Afrokanlife Adziik Yannick Eyeghe
Adziik

Bonjour Yannick, peux-tu te présenter à nos lecteurs ? 

Bonjour je suis Yannick EYEGHE originaire du Gabon. Mon parcours est celui d’un enfant de la diaspora, parti du Gabon juste après le CM2. Une scolarité sans problème, j’avais plutôt le profil 1er de la classe et fan de sciences. Jusqu’à mon BAC scientifique je ne savais pas vraiment ce que je voulais faire mais je savais que je voulais créer mon propre emploi. Et puis j’ai découvert la programmation, le côté créatif m’a séduit et j’ai persisté dans cette discipline. J’ai commencé par un BTS en alternance (les écoles d’ingénieur étant trop chères) que j’ai obtenu sans problème puis j’ai fait le choix de commencer à travailler (en 2007), les offres d’emplois étant abondantes à cette époque et avec des salaires plus qu’intéressants. J’ai donc fait le choix de la pratique plutôt que la théorie par laquelle j’apprends moins vite.

J’ai donc commencé une carrière de consultant qui m’a mené dans des secteurs d’activités et des entreprises totalement différentes. J’ai pu acquérir de l’expérience et surtout me faire une idée de ce que je pourrais faire de mon savoir. Après 7 ans de carrière, le déclic est arrivé et je me suis lancé.

Tu es rentré vivre sur le continent depuis quelques mois, qu’est ce qui a motivé ce choix ?

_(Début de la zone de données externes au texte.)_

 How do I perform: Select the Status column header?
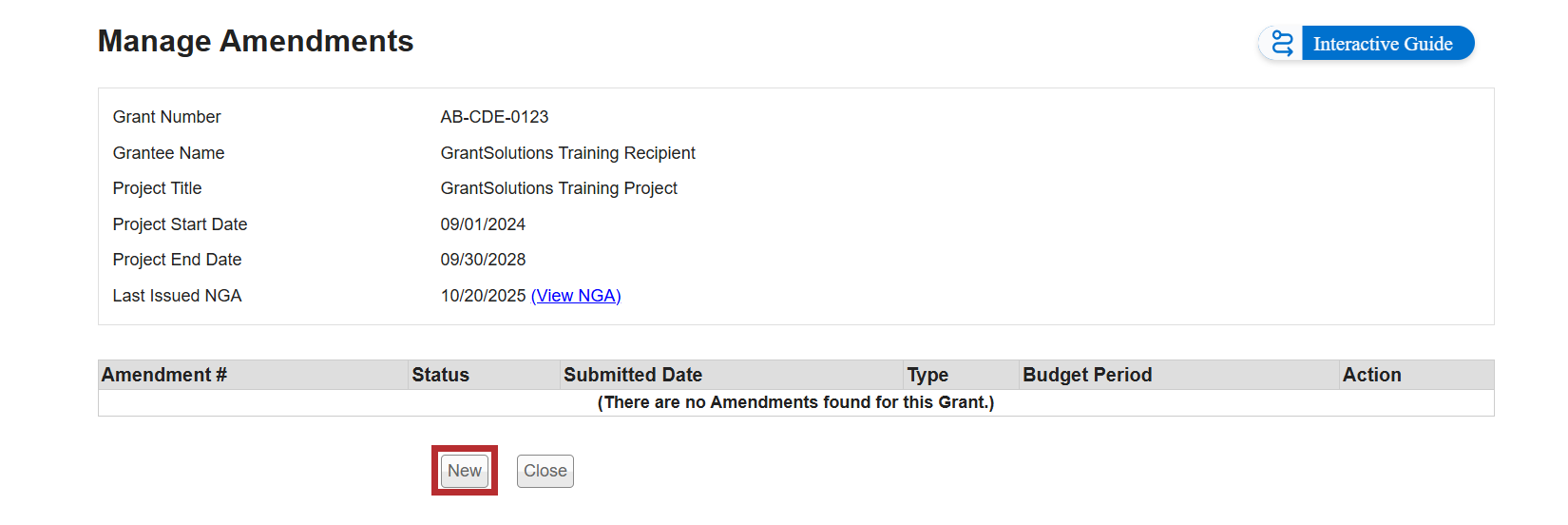(x=441, y=375)
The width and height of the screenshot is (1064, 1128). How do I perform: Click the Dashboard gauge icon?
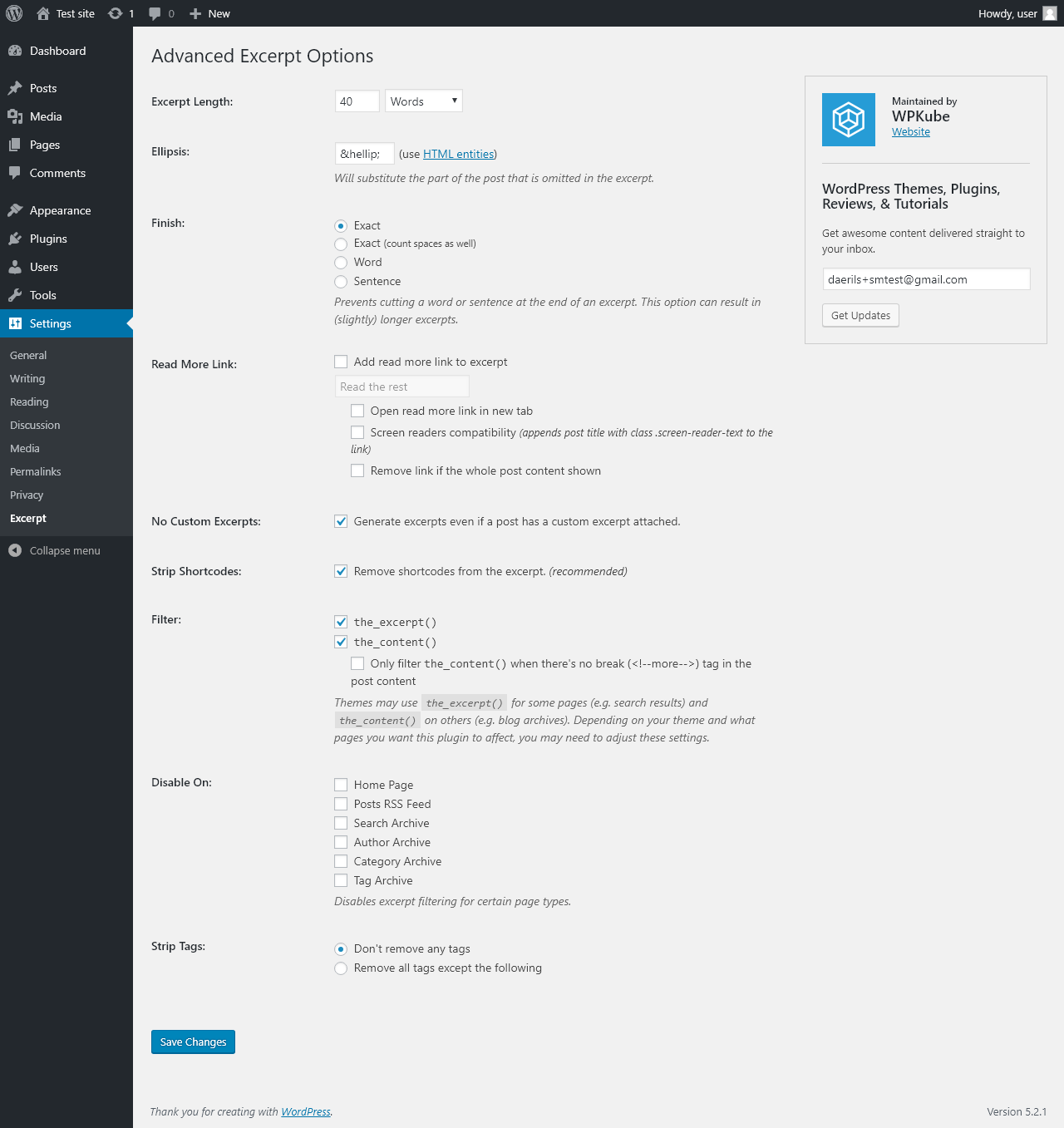coord(15,51)
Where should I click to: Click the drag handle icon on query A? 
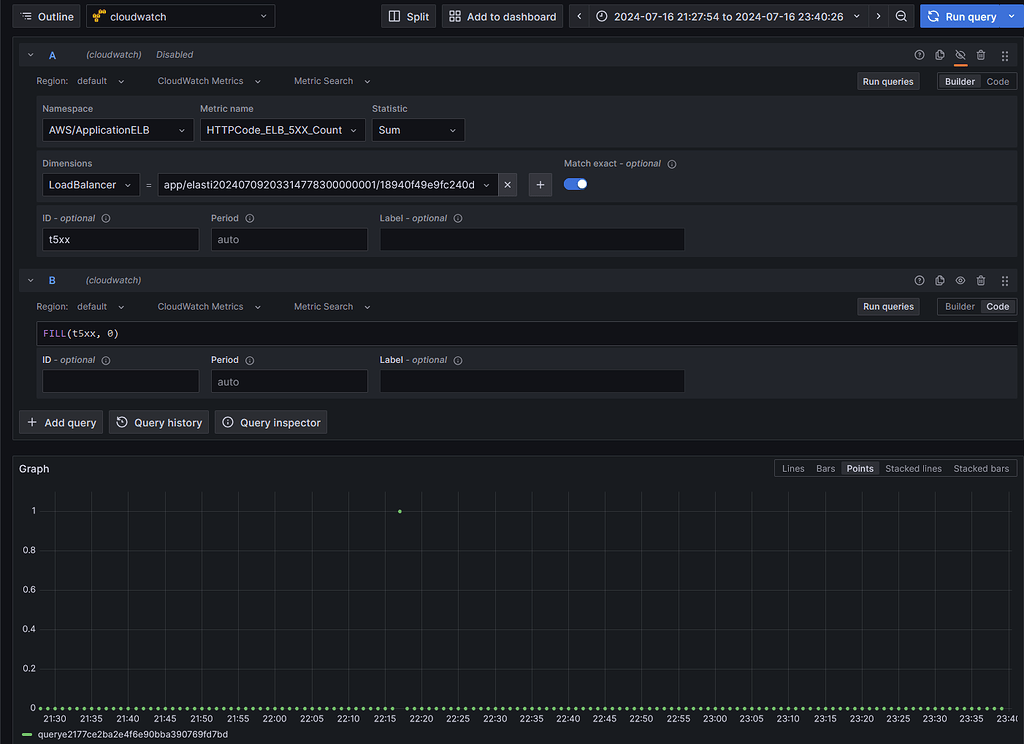pyautogui.click(x=1004, y=55)
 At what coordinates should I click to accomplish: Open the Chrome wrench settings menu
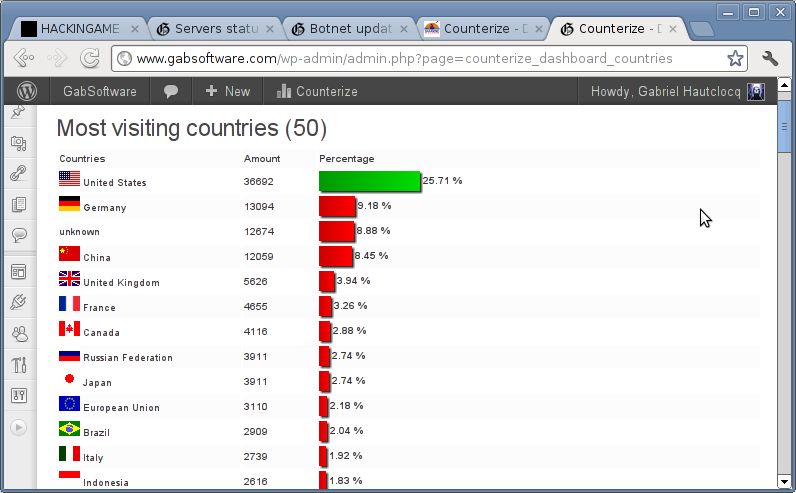(x=770, y=58)
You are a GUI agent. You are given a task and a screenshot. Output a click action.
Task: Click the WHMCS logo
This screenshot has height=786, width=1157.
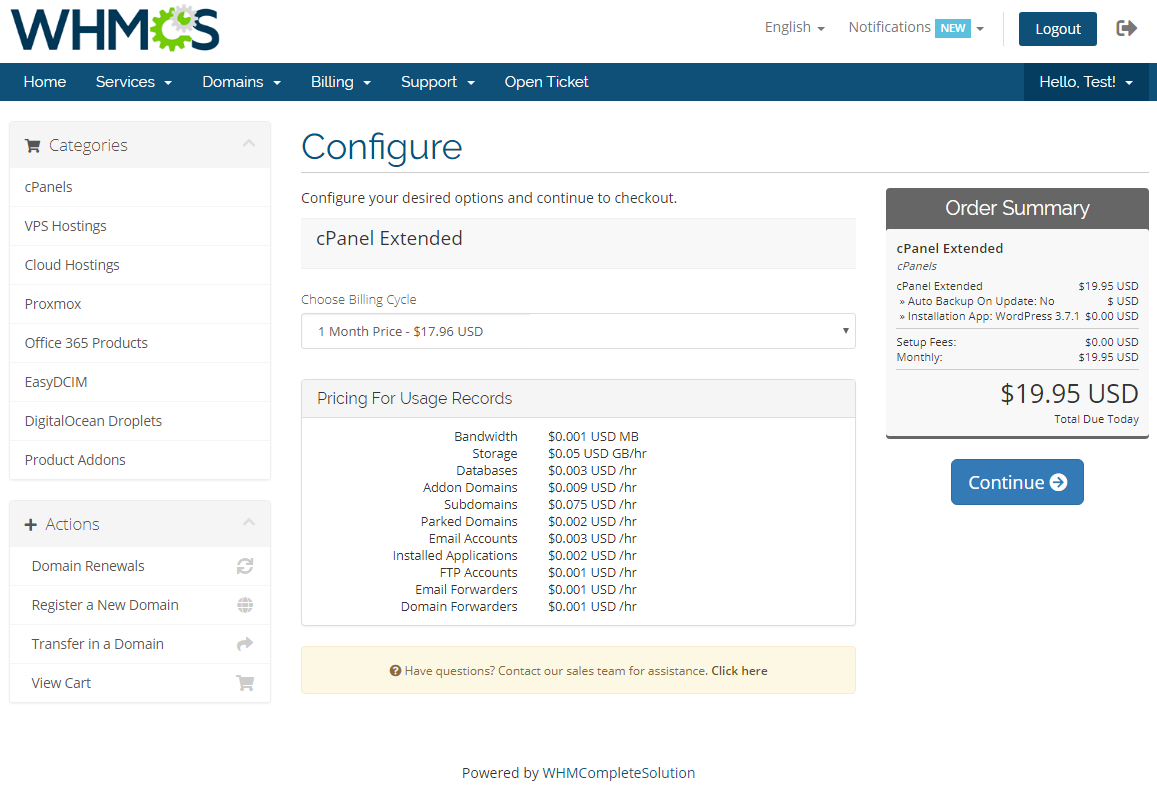point(113,30)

Armé de mon expérience et des connaissances acquises, regarder l’Afrique me procurait une excitation sans pareil. Le champ des possibles y est si grand que les projets se créent par dizaines à la seconde dans ma tête. La question qui se posait était la suivante : rester un pion sur un échiquier déjà bien en place ou mettre le bleu de travail et aller apporter ma pierre à l’édifice dans lequel j’ai vu le jour. Le choix a été rapide, bâtisseur dans l’âme j’ai mis une calebasse sur ma tête avec quelques outils dedans et me voilà sur le chantier.

Si tu devais choisir un pays lequel choisirais-tu et pourquoi ?

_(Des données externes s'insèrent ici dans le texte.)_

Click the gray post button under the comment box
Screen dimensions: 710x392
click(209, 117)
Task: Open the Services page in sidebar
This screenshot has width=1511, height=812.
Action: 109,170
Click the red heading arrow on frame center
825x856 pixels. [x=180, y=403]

Si je devais choisir un pays, je choisirais l’Afrique (je sais ce n’est pas un pays). Chaque pays présente des opportunités si différentes et si excitantes que faire un choix est très difficile. Pour moi aujourd’hui j’ai un business au Gabon mais à caractère panafricain. Je ne m’inscris pas dans la logique des frontières (qui nous ont été imposées). Nous devons nous ouvrir les uns aux autres, les échanges interafricains représentent un potentiel énorme. Je me vois avoir plusieurs entreprises basées partout en Afrique.

Parle nous de Adziik, livres numériques et achat de musique en ligne ?

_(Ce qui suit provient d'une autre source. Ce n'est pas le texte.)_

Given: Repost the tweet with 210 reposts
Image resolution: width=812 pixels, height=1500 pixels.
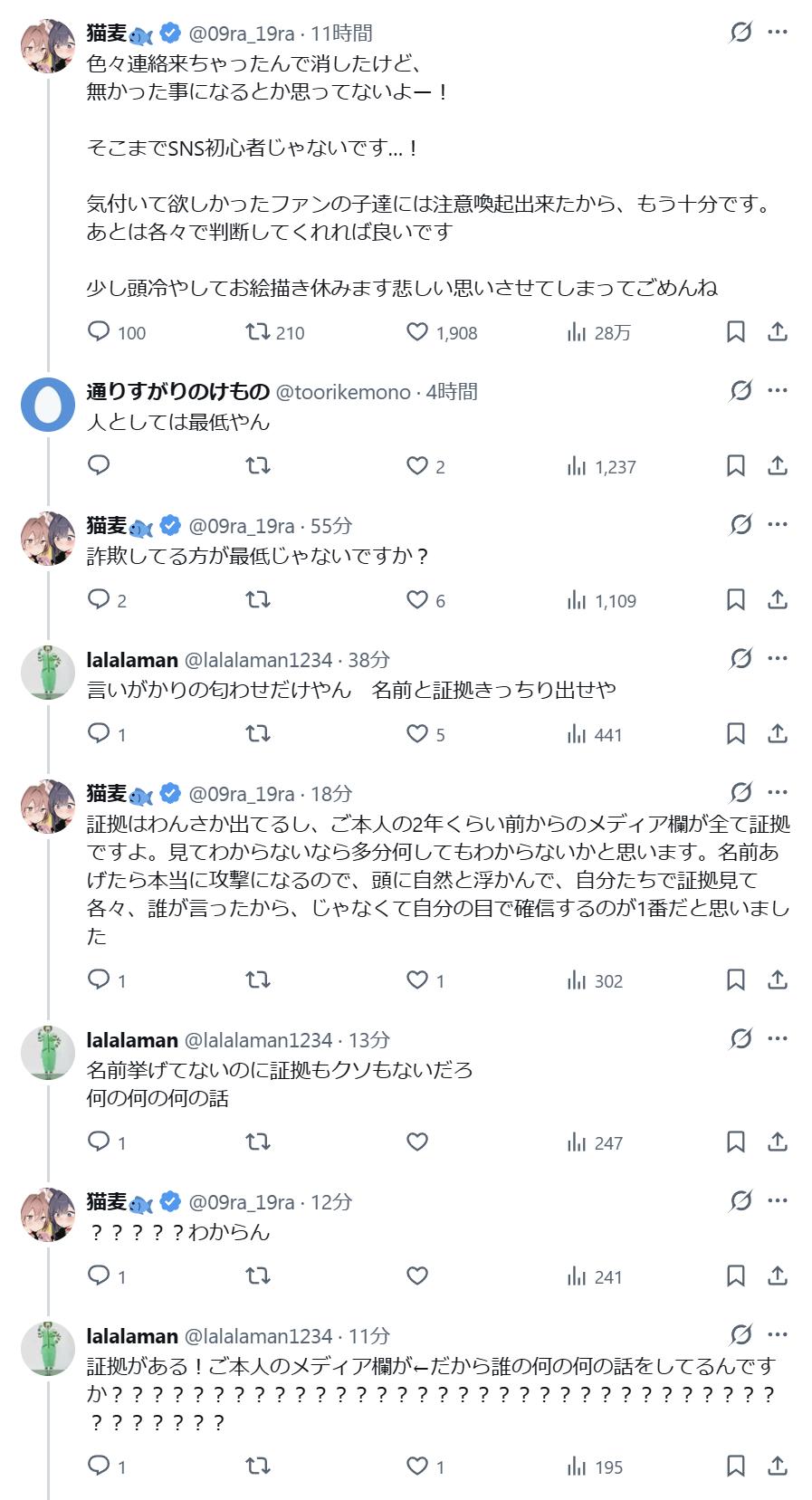Looking at the screenshot, I should click(258, 332).
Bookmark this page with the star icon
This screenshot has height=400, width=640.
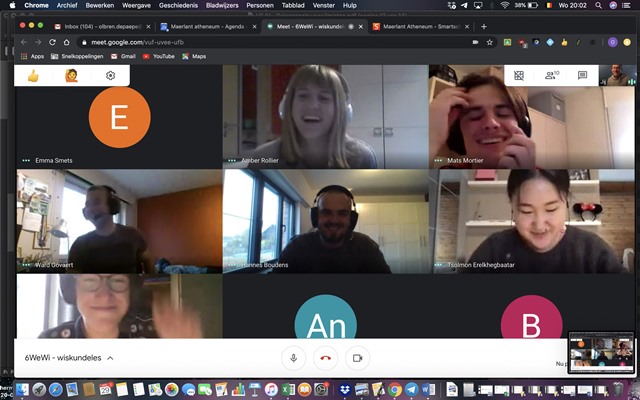[490, 42]
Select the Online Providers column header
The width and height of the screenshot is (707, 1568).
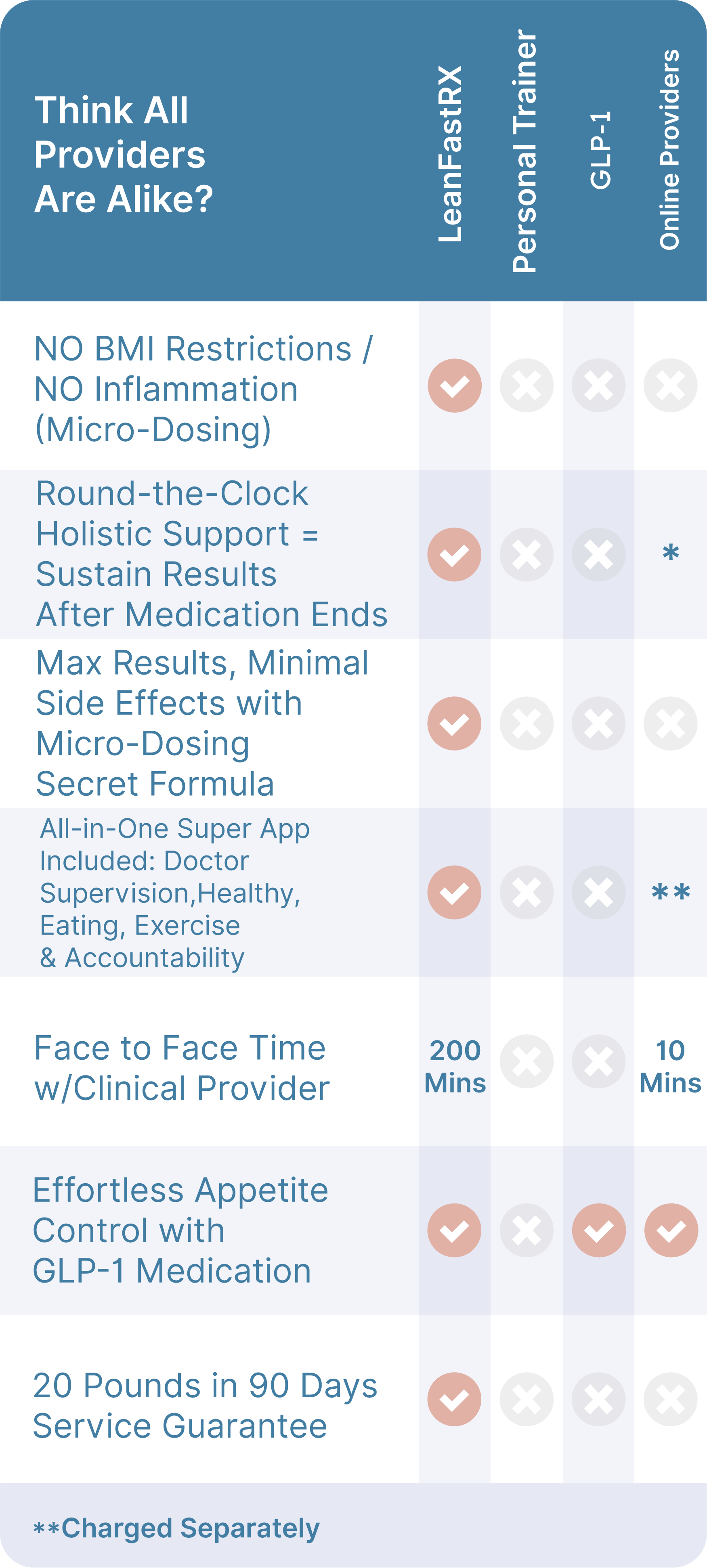pyautogui.click(x=669, y=150)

Adziik (qui signifie musique en langue fang du Gabon) est une plateforme qui a pour objectif de rassembler tout le contenu africain (musique et littérature pour l’instant) afin de le proposer à la vente d’abord aux africains d’Afrique et de la diaspora, premiers consommateurs de ce contenu et aux reste du monde. Adziik veut passer un message, ouvrir un dialogue débarrassé de tous les clichés voire d’une certaine condescendance qui accompagne souvent les discours sur l’Afrique. En montrant une image différente de l’Afrique par la culture, adziik nous permet de nous raconter nous-même. Au-delà de ça, nous avons une création artistique riche, forte et talentueuse. Seulement cette création pour un grand nombre se monétise difficilement sur le continent. Nos artistes n’ont pas tous accès aux réseaux de distributions globaux. Adziik leur apporte un outil qui leur donne accès à ce réseau en leur permettant, gratuitement de mettre leur contenu en vente à l’échelle mondiale. Ainsi, quelqu’un souhaitant écouter de la musique africaine pourra venir sur adziik pour satisfaire son envie.

Comment t’es-tu retrouvé dans ce projet ?

Ce projet est la matérialisation de la phrase suivante : « Il n’y a pas de problèmes, il n’y a que des solutions » ou encore « on est jamais mieux servi que par soi-même ».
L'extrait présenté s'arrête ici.